[Pixel coordinate grounding data]
+-------+

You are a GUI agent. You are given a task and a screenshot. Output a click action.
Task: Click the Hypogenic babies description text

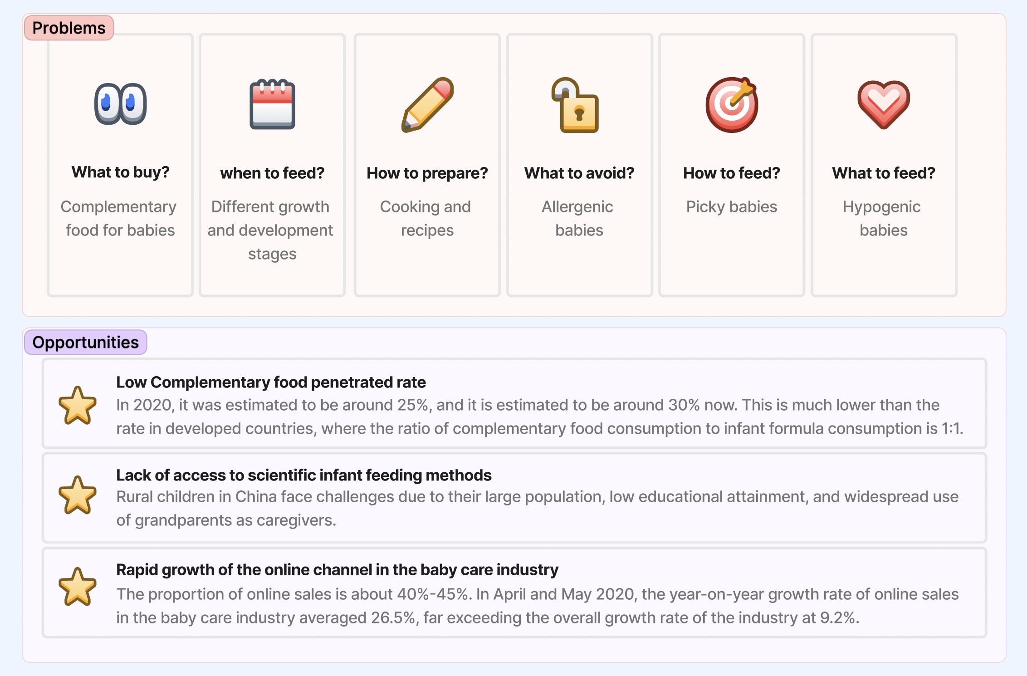[x=883, y=218]
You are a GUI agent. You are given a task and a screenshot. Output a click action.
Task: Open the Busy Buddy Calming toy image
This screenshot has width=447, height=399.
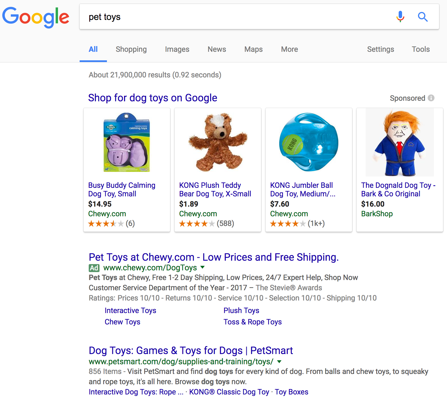click(127, 142)
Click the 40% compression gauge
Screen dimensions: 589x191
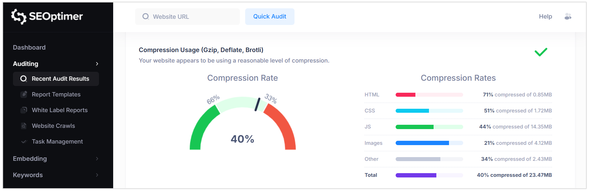click(242, 139)
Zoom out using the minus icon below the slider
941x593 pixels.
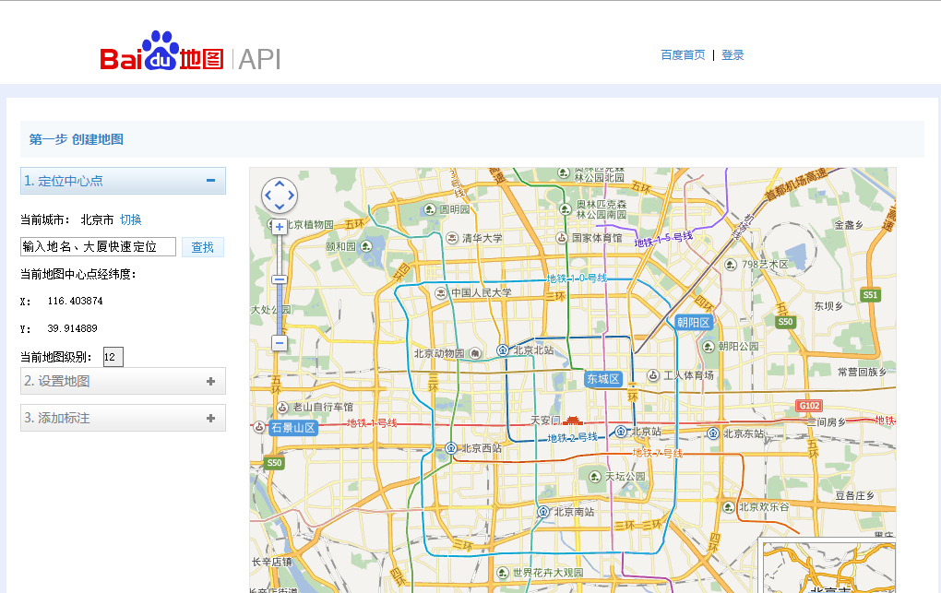click(279, 342)
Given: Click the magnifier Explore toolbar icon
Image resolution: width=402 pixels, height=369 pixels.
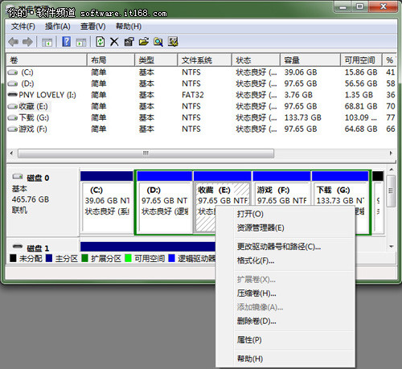Looking at the screenshot, I should pyautogui.click(x=158, y=42).
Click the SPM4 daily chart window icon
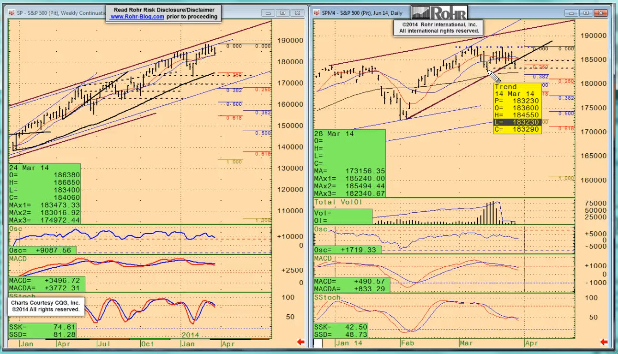Image resolution: width=618 pixels, height=354 pixels. click(317, 13)
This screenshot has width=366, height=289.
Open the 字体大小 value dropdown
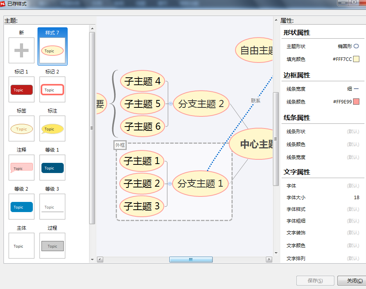pyautogui.click(x=356, y=198)
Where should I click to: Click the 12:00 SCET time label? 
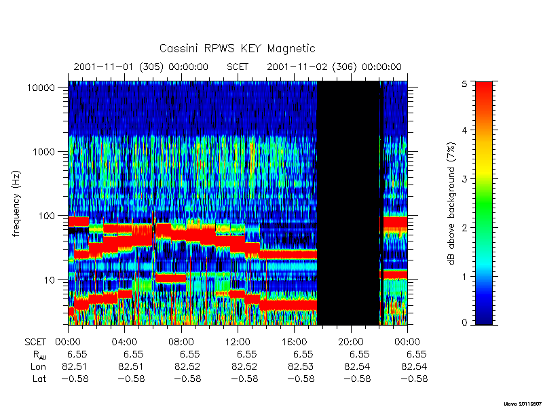[x=238, y=343]
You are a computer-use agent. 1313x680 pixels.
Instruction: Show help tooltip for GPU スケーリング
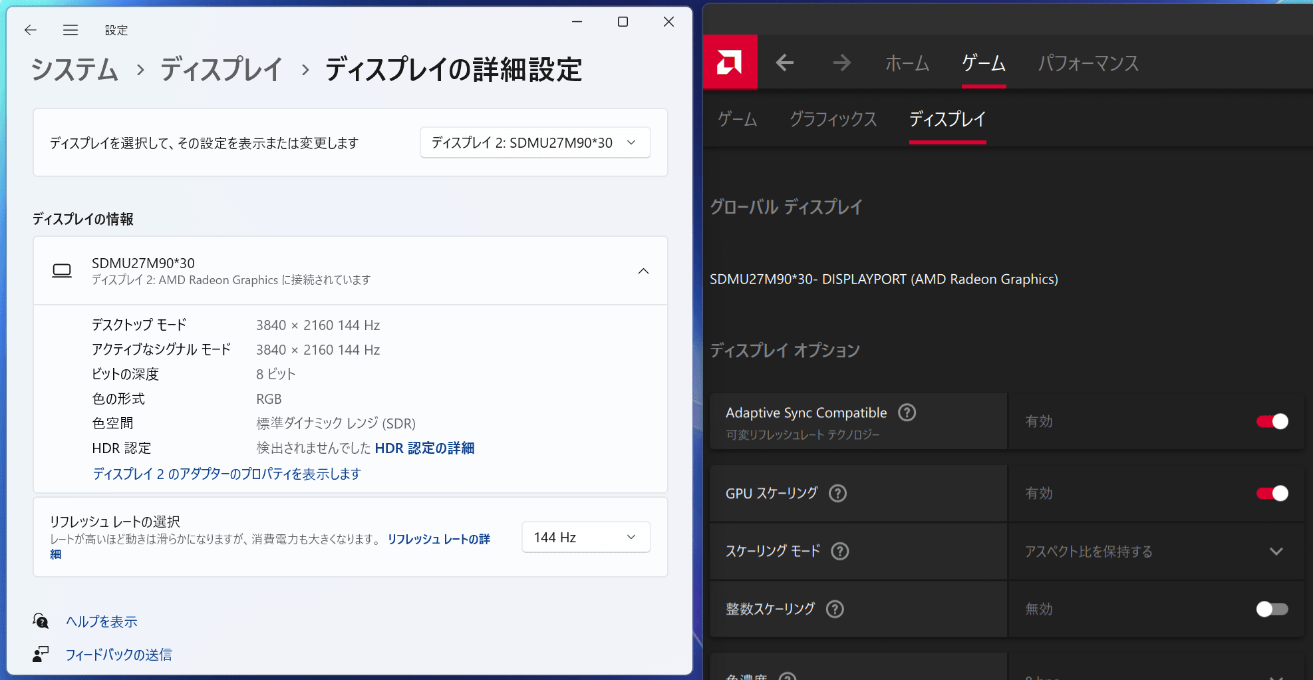[x=837, y=493]
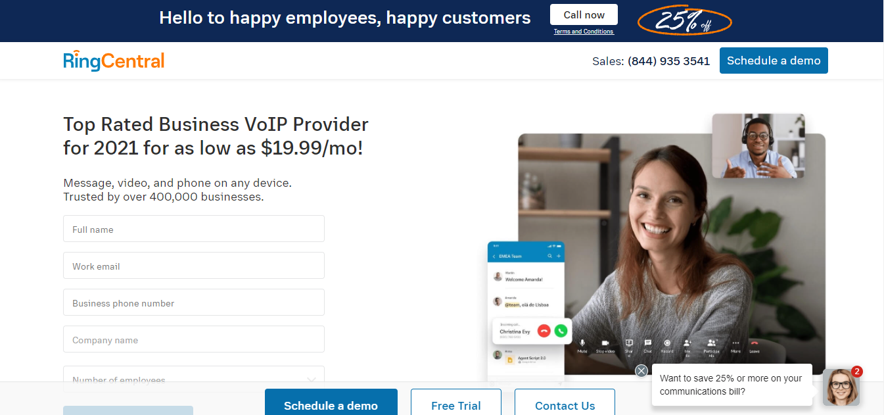The width and height of the screenshot is (884, 415).
Task: Click the Free Trial button
Action: pos(456,403)
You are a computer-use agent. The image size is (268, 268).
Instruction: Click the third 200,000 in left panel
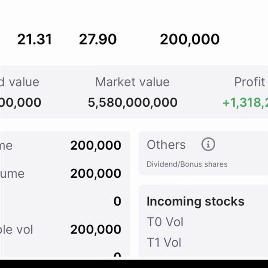pyautogui.click(x=96, y=230)
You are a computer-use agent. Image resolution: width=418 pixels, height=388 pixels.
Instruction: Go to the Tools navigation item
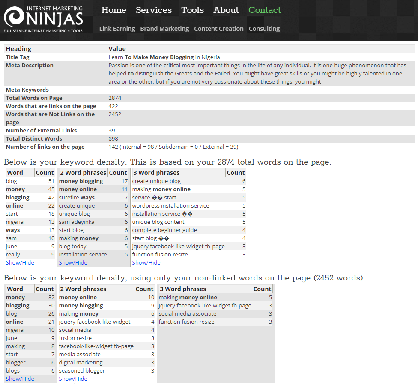point(192,10)
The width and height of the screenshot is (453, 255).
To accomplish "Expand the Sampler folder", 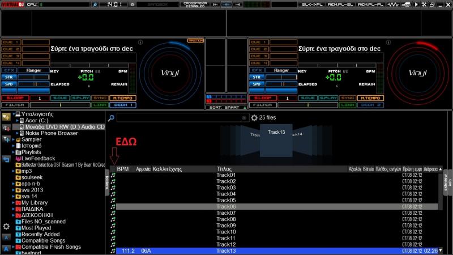I will [14, 139].
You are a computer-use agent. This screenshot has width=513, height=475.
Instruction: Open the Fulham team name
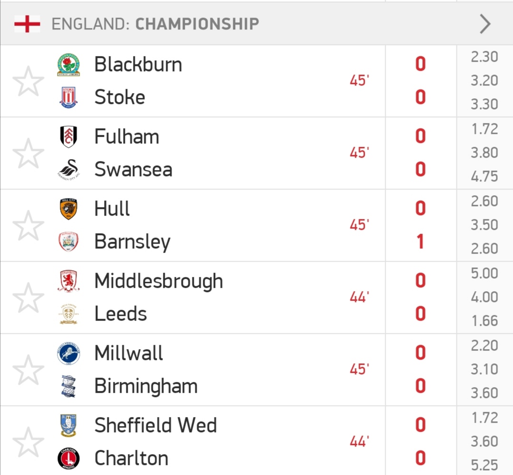pyautogui.click(x=127, y=136)
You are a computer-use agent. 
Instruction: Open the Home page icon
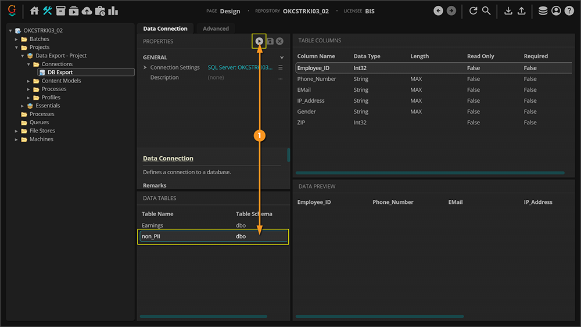(34, 10)
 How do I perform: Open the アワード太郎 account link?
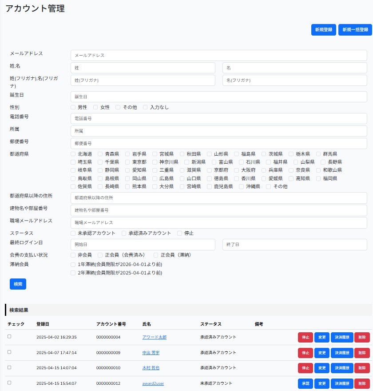pyautogui.click(x=154, y=337)
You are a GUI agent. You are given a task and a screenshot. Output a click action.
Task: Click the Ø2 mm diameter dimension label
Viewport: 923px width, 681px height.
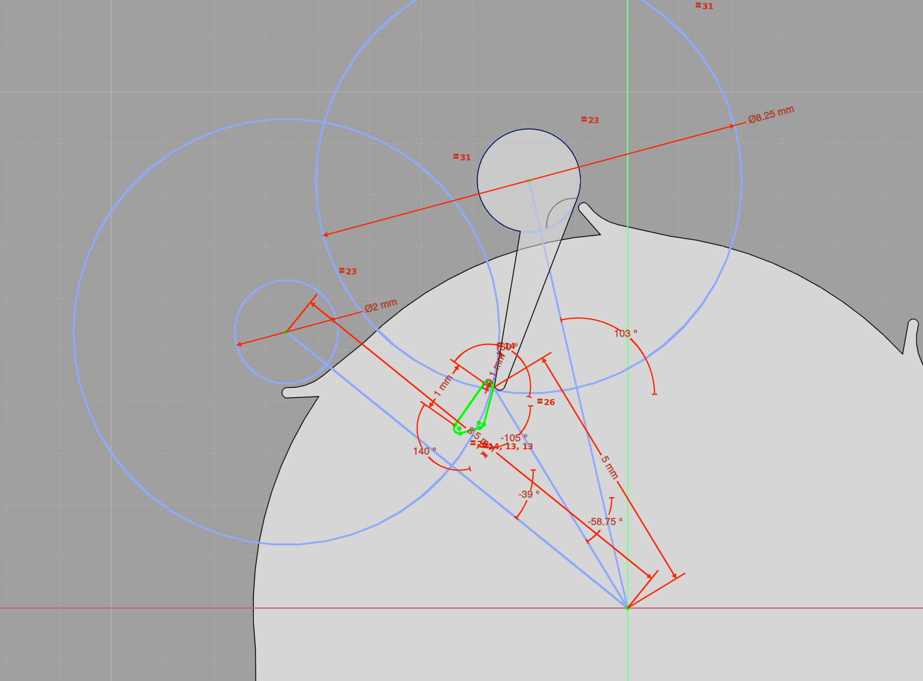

+-------+

▶ **What is required**: Please go through the entries and show every line with the word "computer".

▶ **Response**:
You are a computer-use agent. 1313x680 pixels.
You are a computer-use agent. The image size is (268, 268).
You are a computer-use agent. Image resolution: width=418 pixels, height=388 pixels.
You are a computer-use agent. This screenshot has width=513, height=475.
You are a computer-use agent. 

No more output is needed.